By Reginald RogersOctober 19, 2016
FORT BENNING, Ga., (Oct. 19, 2016) -- For years the Army Substance Abuse Program has been an installation asset and separate entity in treating Soldiers who are dealing with alcoholism and substance abuse issues. On Oct. 1, the program underwent changes to better align it with the Army Medical Command to provide a clinical approach in its treatment procedures.
ASAP, which was formally a part of the U.S. Army Installation Command-Fort Benning, is now included in Martin Army Community Hospital's Behavioral Health operations, which also includes the Family Advocacy Program, Outpatient Behavioral Health Services (Multi-D), Child and Family Behavioral Health Services, Intensive Outpatient Services, and Embedded Behavioral Health, to name a few of its subordinate services.
According to Maj. Todd Bell, MACH's chief of Behavioral Health, the process began long before Oct. 1, when it became effective.
"ASAP realigned from IMCOM, back to MEDCOM," Bell said. "There was a realization in the past year or two that in order to more efficiently provide services, and to better coordinate those services with the delivery of healthcare services, that ASAP could come back under MEDCOM."
Bell said that although the changes should appear transparent to Soldiers and their Family members, the real changes will take place behind the scenes.
He explained that the realignment is a switch from having a large, administrative program managed by one major command (IMCOM) and having many of the same patients being treated for a variety of problems by another major command (MEDCOM), which proved to be somewhat less efficient than the Army desired.
According to a report published on the Army's website, www.army.mil, Integrating Substance Use Disorder Clinical Care (SUDCC) treatment into MEDCOM's Behavioral Health System of Care (BHSOC) will enhance the delivery of care for Soldiers to improve the Readiness for the Force. It will also improve outcomes for Soldiers and family members with substance use disorders through earlier detection and intervention.
"The real benefit is just closing the gap between substance abuse clinical care and the rest of the healthcare that the average Soldier receives," he said.
He also pointed out that any behavioral or mental issues that the Soldier may face, in addition to the substance abuse problem can now be addressed at a centralized location.
"Coordination of care is going to be the greatest asset to this," explained Lt. Cmdr. Amy Cason, MACH's Behavioral Health deputy chief. "That's what we're looking for, being able to better utilize our substance abuse counselors. I'm looking forward to moving forward and not having a barrier between two different programs."
Cason said the counselors will not be incorporated into the behavioral health service lines.
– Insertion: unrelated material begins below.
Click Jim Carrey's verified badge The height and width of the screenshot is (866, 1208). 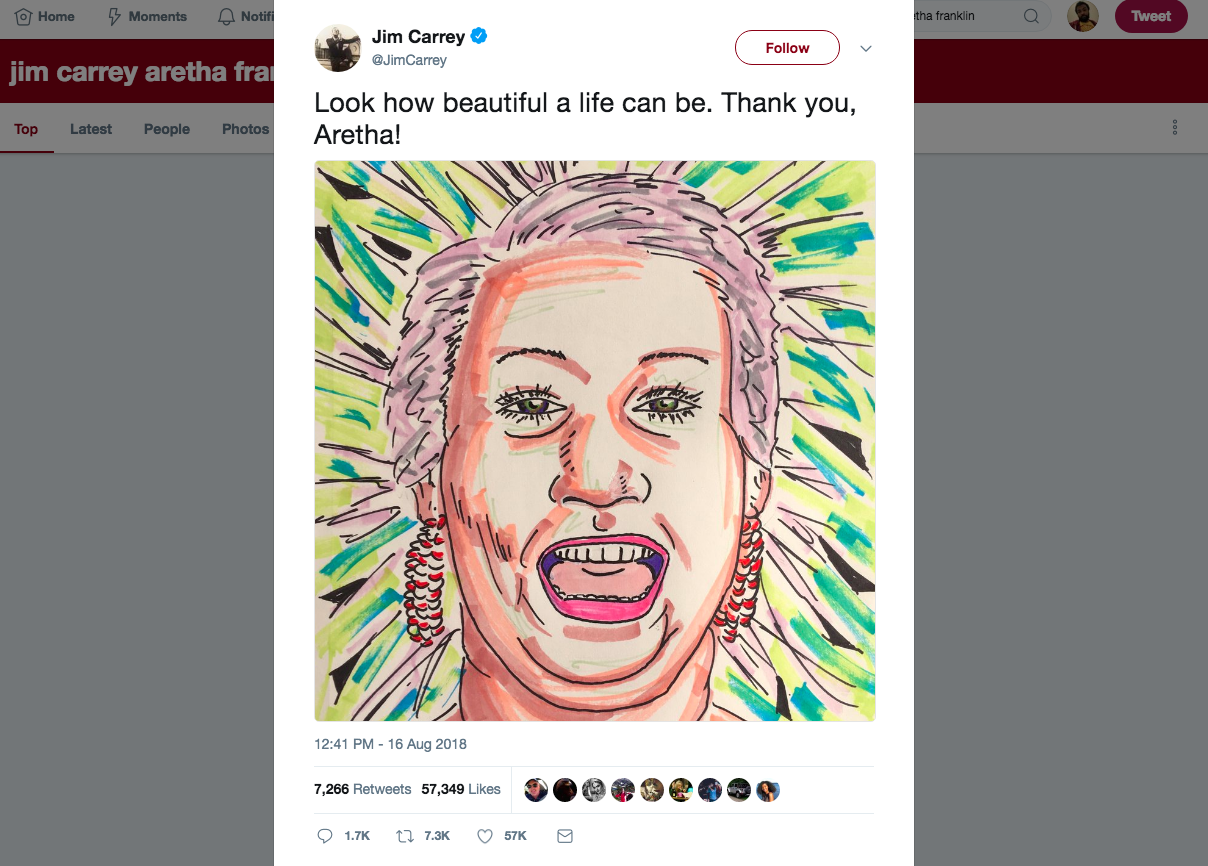[x=479, y=36]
"So, instead of having ASAP in an entity all by itself, from a clinical sense, these individual substance abuse counselors will be incorporated into present clinical services. For example, some will be in our Embedded Behavioral Health Program and some will be in our Multi-D program. They will become part of those teams, instead of the older way of being separated," she explained.
Bell added that what really makes the move interesting is that MEDCOM could've transferred ASAP clinical into its own entity as it has been in past years. Instead, Army medical leaders chose to embed or integrate the substance abuse counselors into its existing service lines.
"The really wanted to make sure that Soldiers who are being given substance abuse care are also being able to receive a variety of other services. This largely in line with MEDCOM's move toward a patient-centered, Medical Home model, where the patient becomes the center of care and the providers wrap around the patient to provide comprehensive care.
"That happens much more efficiently and effectively when the providers are functioning as a team other than siloed services, where you have to go one place to get one thing and another to receive a different service," Bell said.